- _THE TASK_
Could you rewrite the records from the start through the line with "Action: click(x=53, y=226)", replacing "reload icon" with "refresh icon" and leaving everything else unchanged?

- _DATASET ENTRIES_
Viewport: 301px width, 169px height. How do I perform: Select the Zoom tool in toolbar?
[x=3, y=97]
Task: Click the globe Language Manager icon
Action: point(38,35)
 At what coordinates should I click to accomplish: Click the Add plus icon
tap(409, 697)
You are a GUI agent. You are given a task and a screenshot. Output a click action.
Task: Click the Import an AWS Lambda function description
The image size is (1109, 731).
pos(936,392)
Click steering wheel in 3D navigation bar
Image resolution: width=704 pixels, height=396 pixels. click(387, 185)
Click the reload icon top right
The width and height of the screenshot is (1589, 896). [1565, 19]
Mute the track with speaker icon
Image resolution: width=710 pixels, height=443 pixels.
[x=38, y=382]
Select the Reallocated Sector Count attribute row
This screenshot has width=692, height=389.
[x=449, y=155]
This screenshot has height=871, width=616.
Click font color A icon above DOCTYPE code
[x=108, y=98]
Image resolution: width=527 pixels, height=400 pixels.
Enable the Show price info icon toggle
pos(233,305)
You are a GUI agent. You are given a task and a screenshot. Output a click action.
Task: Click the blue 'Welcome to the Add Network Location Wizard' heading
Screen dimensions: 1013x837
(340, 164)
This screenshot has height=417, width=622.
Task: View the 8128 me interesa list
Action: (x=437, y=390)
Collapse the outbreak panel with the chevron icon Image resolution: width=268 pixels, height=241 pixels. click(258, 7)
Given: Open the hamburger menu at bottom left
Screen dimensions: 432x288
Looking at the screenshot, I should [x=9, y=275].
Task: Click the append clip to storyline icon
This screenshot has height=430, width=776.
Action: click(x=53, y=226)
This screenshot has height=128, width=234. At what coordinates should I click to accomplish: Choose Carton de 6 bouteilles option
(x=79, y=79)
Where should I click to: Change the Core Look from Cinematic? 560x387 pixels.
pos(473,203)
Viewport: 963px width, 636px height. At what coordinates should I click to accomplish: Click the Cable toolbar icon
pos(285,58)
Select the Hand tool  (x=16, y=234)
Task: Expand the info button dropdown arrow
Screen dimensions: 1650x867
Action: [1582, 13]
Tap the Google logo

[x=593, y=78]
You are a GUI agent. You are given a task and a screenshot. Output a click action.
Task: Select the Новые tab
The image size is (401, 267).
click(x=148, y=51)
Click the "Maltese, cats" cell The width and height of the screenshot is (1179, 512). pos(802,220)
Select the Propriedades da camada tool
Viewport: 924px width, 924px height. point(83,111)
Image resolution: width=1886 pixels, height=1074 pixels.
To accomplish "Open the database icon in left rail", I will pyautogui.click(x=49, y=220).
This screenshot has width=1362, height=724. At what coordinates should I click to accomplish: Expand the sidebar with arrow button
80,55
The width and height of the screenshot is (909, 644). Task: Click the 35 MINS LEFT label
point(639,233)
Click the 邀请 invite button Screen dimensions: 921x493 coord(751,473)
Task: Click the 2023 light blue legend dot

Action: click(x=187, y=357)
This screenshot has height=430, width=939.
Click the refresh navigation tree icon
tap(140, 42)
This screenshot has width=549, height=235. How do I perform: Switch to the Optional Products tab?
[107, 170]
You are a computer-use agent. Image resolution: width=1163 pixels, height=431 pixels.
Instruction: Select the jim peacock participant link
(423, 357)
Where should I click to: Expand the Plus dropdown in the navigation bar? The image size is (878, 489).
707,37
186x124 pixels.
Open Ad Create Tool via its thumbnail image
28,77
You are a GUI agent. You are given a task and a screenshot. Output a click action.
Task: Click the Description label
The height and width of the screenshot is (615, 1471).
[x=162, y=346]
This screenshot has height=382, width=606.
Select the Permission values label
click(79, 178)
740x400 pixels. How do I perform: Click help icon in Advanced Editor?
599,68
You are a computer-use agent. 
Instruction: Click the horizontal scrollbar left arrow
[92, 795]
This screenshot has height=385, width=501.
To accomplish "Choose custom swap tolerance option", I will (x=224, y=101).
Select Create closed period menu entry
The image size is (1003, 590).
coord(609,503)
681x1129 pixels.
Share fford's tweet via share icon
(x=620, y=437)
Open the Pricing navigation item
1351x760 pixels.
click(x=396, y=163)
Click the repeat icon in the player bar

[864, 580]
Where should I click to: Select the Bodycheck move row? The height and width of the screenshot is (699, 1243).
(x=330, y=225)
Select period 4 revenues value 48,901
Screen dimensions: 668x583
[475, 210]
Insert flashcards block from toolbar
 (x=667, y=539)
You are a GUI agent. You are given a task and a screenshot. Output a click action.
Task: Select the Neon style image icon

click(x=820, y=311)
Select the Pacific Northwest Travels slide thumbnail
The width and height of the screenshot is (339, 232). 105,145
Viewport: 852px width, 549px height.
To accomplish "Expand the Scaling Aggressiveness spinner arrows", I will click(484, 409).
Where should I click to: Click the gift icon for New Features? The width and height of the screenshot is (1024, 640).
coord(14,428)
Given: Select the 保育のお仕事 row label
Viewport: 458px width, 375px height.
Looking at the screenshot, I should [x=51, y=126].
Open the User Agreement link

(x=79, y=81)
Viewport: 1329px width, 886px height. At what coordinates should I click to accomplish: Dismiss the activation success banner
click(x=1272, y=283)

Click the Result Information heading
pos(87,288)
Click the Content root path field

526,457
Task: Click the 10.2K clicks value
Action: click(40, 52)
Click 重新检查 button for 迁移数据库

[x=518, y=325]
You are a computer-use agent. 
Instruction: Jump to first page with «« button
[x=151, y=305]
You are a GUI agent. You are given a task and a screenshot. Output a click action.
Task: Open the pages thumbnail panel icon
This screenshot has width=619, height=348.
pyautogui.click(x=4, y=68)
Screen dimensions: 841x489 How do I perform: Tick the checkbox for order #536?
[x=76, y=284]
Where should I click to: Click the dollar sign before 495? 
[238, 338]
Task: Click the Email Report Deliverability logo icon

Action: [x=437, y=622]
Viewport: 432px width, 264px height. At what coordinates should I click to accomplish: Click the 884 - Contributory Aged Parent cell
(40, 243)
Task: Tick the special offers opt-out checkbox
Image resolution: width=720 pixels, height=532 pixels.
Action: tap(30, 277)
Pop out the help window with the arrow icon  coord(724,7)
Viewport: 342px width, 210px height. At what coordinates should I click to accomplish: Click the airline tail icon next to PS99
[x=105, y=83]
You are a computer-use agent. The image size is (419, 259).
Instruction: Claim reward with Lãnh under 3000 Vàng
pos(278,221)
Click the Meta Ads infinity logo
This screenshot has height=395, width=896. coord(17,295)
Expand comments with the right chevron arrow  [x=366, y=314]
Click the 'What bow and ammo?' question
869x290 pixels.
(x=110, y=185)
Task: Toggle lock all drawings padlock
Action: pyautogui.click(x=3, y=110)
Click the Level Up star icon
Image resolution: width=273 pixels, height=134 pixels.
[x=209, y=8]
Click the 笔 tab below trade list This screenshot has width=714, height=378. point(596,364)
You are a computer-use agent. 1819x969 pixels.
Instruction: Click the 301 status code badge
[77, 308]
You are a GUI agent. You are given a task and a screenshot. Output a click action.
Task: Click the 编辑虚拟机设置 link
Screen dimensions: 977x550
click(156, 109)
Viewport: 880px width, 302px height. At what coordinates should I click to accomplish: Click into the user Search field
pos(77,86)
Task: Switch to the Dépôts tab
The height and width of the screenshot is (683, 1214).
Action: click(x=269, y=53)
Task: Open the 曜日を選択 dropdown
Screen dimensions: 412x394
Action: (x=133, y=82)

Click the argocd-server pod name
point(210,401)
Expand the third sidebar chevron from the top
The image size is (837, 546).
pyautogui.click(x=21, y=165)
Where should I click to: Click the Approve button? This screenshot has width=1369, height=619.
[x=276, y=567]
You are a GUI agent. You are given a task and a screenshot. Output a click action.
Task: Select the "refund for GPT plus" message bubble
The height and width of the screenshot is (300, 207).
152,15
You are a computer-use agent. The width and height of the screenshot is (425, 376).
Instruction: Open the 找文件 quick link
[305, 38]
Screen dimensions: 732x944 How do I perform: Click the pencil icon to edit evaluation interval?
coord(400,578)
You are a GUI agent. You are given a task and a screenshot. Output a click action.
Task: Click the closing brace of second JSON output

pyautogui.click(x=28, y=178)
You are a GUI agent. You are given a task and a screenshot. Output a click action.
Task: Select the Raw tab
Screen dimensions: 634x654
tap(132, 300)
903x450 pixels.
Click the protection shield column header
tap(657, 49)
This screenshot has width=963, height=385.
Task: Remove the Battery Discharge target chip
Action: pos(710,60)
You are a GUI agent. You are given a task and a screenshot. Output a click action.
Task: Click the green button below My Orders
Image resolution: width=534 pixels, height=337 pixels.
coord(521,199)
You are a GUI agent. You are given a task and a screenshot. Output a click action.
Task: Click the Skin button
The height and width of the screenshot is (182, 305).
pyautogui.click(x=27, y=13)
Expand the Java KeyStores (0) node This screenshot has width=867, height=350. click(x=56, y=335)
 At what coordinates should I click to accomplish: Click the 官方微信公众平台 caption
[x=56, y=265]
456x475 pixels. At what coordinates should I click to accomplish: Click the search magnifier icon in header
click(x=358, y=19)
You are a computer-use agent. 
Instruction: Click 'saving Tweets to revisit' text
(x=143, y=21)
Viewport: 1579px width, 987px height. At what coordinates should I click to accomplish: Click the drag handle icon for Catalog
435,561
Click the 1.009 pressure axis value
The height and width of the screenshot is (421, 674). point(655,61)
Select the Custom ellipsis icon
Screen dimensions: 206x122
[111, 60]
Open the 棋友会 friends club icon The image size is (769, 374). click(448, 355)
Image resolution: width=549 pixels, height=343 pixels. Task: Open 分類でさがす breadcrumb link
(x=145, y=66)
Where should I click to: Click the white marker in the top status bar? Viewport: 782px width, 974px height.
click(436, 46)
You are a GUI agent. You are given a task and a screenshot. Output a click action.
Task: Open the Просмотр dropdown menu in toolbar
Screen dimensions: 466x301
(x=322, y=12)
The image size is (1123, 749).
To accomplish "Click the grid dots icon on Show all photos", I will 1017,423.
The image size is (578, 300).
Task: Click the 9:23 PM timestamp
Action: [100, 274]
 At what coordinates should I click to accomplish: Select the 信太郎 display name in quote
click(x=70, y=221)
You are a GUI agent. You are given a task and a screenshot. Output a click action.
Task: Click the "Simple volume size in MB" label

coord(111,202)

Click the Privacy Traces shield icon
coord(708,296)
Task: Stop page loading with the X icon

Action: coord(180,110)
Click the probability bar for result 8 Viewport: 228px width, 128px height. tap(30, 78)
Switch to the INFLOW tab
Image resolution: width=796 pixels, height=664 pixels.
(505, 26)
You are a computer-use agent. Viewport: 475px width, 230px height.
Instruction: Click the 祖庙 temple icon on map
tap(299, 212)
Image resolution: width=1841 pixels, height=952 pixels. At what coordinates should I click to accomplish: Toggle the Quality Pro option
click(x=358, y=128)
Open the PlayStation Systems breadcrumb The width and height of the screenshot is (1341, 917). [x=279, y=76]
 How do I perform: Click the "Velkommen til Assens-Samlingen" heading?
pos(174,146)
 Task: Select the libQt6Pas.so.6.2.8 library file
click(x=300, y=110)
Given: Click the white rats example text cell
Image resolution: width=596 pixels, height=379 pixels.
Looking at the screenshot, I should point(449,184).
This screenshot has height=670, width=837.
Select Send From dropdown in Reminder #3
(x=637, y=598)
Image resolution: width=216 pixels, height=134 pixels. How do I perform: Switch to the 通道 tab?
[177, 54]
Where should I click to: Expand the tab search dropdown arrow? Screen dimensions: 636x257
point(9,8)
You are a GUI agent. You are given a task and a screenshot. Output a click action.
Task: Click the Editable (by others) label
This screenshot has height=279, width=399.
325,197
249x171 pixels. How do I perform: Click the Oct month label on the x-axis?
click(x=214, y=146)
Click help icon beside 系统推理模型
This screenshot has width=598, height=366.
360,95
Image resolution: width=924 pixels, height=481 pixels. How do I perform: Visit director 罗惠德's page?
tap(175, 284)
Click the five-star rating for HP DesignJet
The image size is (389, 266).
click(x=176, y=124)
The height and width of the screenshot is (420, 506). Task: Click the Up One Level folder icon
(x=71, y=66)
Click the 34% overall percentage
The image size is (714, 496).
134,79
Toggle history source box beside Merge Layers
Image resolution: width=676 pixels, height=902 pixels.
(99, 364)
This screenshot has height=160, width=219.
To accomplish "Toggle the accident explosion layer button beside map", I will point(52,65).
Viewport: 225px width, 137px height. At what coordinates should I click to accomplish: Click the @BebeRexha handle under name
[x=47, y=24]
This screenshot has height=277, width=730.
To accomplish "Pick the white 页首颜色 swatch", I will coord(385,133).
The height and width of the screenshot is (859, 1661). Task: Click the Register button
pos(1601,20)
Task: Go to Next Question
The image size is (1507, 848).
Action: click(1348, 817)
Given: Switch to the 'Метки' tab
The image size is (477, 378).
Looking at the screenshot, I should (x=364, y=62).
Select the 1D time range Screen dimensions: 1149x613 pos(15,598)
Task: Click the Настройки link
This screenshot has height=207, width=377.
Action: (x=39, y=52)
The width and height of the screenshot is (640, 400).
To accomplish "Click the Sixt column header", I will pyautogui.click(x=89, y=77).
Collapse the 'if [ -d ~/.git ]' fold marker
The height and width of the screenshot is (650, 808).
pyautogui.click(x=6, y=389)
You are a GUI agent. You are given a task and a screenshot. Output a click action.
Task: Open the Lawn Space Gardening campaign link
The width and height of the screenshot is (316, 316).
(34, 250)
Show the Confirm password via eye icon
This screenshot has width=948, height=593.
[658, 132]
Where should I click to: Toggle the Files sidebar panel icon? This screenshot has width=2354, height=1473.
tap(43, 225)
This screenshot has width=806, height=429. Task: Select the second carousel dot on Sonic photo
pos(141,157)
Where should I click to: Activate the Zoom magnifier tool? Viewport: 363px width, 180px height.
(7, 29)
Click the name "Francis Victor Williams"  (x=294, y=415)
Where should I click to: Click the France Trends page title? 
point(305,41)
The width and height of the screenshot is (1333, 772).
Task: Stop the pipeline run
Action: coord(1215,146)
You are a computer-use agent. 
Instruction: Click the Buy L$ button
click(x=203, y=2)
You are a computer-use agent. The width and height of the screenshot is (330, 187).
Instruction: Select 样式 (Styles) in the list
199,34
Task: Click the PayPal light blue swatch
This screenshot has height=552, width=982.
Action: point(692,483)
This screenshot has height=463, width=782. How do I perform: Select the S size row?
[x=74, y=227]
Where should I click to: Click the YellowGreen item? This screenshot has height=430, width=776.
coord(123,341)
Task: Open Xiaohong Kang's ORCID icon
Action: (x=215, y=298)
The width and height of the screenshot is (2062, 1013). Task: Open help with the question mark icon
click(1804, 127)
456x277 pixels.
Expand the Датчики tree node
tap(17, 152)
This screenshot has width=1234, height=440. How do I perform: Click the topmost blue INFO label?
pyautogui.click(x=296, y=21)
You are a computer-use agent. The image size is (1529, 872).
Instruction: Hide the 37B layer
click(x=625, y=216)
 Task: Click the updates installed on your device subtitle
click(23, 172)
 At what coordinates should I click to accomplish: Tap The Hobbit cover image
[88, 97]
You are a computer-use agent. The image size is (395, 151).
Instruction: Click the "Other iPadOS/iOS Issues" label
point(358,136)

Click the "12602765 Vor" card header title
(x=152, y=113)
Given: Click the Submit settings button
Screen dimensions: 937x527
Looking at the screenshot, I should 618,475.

- _REPLY_
Viewport: 301px width, 169px height. How do I perform: Select the Zoom tool in toolbar?
[x=3, y=97]
Task: Click the globe Language Manager icon
Action: point(38,35)
 At what coordinates should I click to accomplish: Click the Add plus icon
tap(409, 697)
You are a GUI agent. You are given a task and a screenshot. Output a click action.
Task: Click the Import an AWS Lambda function description
The image size is (1109, 731).
pos(936,392)
Click steering wheel in 3D navigation bar
Image resolution: width=704 pixels, height=396 pixels. click(387, 185)
Click the refresh icon top right
The width and height of the screenshot is (1589, 896). [1565, 19]
Mute the track with speaker icon
Image resolution: width=710 pixels, height=443 pixels.
[x=38, y=382]
Select the Reallocated Sector Count attribute row
This screenshot has width=692, height=389.
[x=449, y=155]
This screenshot has height=871, width=616.
Click font color A icon above DOCTYPE code
[x=108, y=98]
Image resolution: width=527 pixels, height=400 pixels.
Enable the Show price info icon toggle
pos(233,305)
You are a GUI agent. You are given a task and a screenshot. Output a click action.
Task: Click the blue 'Welcome to the Add Network Location Wizard' heading
Screen dimensions: 1013x837
(340, 164)
This screenshot has height=417, width=622.
Task: View the 8128 me interesa list
Action: (x=437, y=390)
Collapse the outbreak panel with the chevron icon Image resolution: width=268 pixels, height=241 pixels. click(258, 7)
Given: Open the hamburger menu at bottom left
Screen dimensions: 432x288
Looking at the screenshot, I should [x=9, y=275].
Task: Click the append clip to storyline icon
This screenshot has height=430, width=776.
Action: click(x=53, y=226)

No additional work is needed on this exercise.